WHAT TO PRODUCE: Without changing a single word, output each entry.

[Saved entries]
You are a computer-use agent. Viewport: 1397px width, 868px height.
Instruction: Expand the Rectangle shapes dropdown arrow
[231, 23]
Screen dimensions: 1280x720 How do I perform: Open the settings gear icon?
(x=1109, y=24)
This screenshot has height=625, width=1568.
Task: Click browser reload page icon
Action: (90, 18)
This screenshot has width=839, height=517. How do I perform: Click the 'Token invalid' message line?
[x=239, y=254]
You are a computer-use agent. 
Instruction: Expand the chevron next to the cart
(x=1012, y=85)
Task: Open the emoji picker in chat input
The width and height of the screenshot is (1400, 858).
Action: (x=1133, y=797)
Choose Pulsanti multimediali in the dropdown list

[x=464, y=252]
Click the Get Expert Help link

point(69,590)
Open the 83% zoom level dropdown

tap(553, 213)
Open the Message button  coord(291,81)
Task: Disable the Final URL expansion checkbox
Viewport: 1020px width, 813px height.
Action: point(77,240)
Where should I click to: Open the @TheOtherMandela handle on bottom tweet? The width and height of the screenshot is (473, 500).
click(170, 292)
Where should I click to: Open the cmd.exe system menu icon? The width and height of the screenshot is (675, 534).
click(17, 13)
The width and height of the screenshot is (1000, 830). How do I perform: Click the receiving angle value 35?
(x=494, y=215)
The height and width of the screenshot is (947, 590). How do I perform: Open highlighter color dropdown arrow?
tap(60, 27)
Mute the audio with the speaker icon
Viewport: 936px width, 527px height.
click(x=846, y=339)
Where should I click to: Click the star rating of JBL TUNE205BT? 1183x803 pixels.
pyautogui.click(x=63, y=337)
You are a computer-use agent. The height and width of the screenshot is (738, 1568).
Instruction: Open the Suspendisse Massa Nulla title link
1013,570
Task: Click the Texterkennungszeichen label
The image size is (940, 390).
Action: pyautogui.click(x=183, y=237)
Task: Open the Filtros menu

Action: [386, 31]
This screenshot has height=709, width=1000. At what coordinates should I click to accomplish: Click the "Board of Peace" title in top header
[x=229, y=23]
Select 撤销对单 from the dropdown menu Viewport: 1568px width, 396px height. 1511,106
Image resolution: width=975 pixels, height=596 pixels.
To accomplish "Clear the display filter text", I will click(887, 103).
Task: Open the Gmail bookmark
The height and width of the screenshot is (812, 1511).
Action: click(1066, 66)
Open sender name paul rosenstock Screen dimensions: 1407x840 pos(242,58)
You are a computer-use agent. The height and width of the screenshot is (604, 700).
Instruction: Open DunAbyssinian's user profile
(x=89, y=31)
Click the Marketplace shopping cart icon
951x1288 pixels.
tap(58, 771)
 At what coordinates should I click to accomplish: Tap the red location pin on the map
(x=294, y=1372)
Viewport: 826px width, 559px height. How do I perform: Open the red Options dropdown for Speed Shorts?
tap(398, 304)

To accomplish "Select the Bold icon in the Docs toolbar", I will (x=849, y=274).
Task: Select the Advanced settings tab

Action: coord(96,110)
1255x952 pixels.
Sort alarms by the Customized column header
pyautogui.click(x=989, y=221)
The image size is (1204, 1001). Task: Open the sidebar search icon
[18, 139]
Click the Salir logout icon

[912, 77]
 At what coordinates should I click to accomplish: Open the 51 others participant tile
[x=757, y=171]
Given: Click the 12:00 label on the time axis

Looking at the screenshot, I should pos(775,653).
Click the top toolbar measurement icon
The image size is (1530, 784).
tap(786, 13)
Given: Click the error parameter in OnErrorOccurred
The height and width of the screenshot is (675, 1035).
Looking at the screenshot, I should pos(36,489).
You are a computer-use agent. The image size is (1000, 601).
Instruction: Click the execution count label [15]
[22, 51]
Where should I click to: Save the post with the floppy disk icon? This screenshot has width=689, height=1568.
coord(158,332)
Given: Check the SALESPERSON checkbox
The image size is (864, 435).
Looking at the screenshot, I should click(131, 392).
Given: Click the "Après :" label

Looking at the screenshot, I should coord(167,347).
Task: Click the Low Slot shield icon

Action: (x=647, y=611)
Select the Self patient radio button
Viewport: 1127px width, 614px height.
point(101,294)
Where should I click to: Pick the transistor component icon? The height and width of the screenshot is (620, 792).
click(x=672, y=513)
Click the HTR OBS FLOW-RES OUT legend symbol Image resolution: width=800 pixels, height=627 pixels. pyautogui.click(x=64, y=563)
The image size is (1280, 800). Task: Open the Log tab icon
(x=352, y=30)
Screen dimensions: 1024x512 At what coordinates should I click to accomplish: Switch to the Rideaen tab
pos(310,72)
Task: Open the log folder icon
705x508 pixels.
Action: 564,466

REPLY TO THE TASK:
You are a computer-use agent. Viewport: 1397px width, 868px height.
Instruction: Expand the Rectangle shapes dropdown arrow
[231, 23]
Screen dimensions: 1280x720 How do I perform: Open the settings gear icon?
(x=1109, y=24)
This screenshot has height=625, width=1568.
Task: Click browser reload page icon
Action: (90, 18)
This screenshot has width=839, height=517. How do I perform: Click the 'Token invalid' message line?
[x=239, y=254]
You are a computer-use agent. 
Instruction: Expand the chevron next to the cart
(x=1012, y=85)
Task: Open the emoji picker in chat input
The width and height of the screenshot is (1400, 858).
Action: (x=1133, y=797)
Choose Pulsanti multimediali in the dropdown list

[x=464, y=252]
Click the Get Expert Help link

point(69,590)
Open the 83% zoom level dropdown

tap(553, 213)
Open the Message button  coord(291,81)
Task: Disable the Final URL expansion checkbox
Viewport: 1020px width, 813px height.
Action: point(77,240)
Where should I click to: Open the @TheOtherMandela handle on bottom tweet? The width and height of the screenshot is (473, 500).
click(170, 292)
Where should I click to: Open the cmd.exe system menu icon? The width and height of the screenshot is (675, 534).
click(17, 13)
The width and height of the screenshot is (1000, 830). How do I perform: Click the receiving angle value 35?
(x=494, y=215)
The height and width of the screenshot is (947, 590). How do I perform: Open highlighter color dropdown arrow?
tap(60, 27)
Mute the audio with the speaker icon
Viewport: 936px width, 527px height.
click(x=846, y=339)
Where should I click to: Click the star rating of JBL TUNE205BT? 1183x803 pixels.
pyautogui.click(x=63, y=337)
You are a computer-use agent. The height and width of the screenshot is (738, 1568).
Instruction: Open the Suspendisse Massa Nulla title link
1013,570
Task: Click the Texterkennungszeichen label
The image size is (940, 390).
Action: pyautogui.click(x=183, y=237)
Task: Open the Filtros menu

Action: [386, 31]
This screenshot has height=709, width=1000. At what coordinates should I click to accomplish: Click the "Board of Peace" title in top header
[x=229, y=23]
Select 撤销对单 from the dropdown menu Viewport: 1568px width, 396px height. 1511,106
Image resolution: width=975 pixels, height=596 pixels.
To accomplish "Clear the display filter text", I will click(887, 103).
Task: Open the Gmail bookmark
The height and width of the screenshot is (812, 1511).
Action: click(1066, 66)
Open sender name paul rosenstock Screen dimensions: 1407x840 pos(242,58)
You are a computer-use agent. The height and width of the screenshot is (604, 700).
Instruction: Open DunAbyssinian's user profile
(x=89, y=31)
Click the Marketplace shopping cart icon
951x1288 pixels.
tap(58, 771)
 At what coordinates should I click to accomplish: Tap the red location pin on the map
(x=294, y=1372)
Viewport: 826px width, 559px height. How do I perform: Open the red Options dropdown for Speed Shorts?
tap(398, 304)

To accomplish "Select the Bold icon in the Docs toolbar", I will (x=849, y=274).
Task: Select the Advanced settings tab

Action: coord(96,110)
1255x952 pixels.
Sort alarms by the Customized column header
pyautogui.click(x=989, y=221)
The image size is (1204, 1001). Task: Open the sidebar search icon
[18, 139]
Click the Salir logout icon

[912, 77]
 At what coordinates should I click to accomplish: Open the 51 others participant tile
[x=757, y=171]
Given: Click the 12:00 label on the time axis

Looking at the screenshot, I should pos(775,653).
Click the top toolbar measurement icon
The image size is (1530, 784).
tap(786, 13)
Given: Click the error parameter in OnErrorOccurred
The height and width of the screenshot is (675, 1035).
Looking at the screenshot, I should pos(36,489).
You are a computer-use agent. The image size is (1000, 601).
Instruction: Click the execution count label [15]
[22, 51]
Where should I click to: Save the post with the floppy disk icon? This screenshot has width=689, height=1568.
coord(158,332)
Given: Check the SALESPERSON checkbox
The image size is (864, 435).
Looking at the screenshot, I should click(131, 392).
Given: Click the "Après :" label

Looking at the screenshot, I should coord(167,347).
Task: Click the Low Slot shield icon

Action: (x=647, y=611)
Select the Self patient radio button
Viewport: 1127px width, 614px height.
point(101,294)
Where should I click to: Pick the transistor component icon? The height and width of the screenshot is (620, 792).
click(x=672, y=513)
Click the HTR OBS FLOW-RES OUT legend symbol Image resolution: width=800 pixels, height=627 pixels. pyautogui.click(x=64, y=563)
The image size is (1280, 800). Task: Open the Log tab icon
(x=352, y=30)
Screen dimensions: 1024x512 At what coordinates should I click to accomplish: Switch to the Rideaen tab
pos(310,72)
Task: Open the log folder icon
705x508 pixels.
Action: 564,466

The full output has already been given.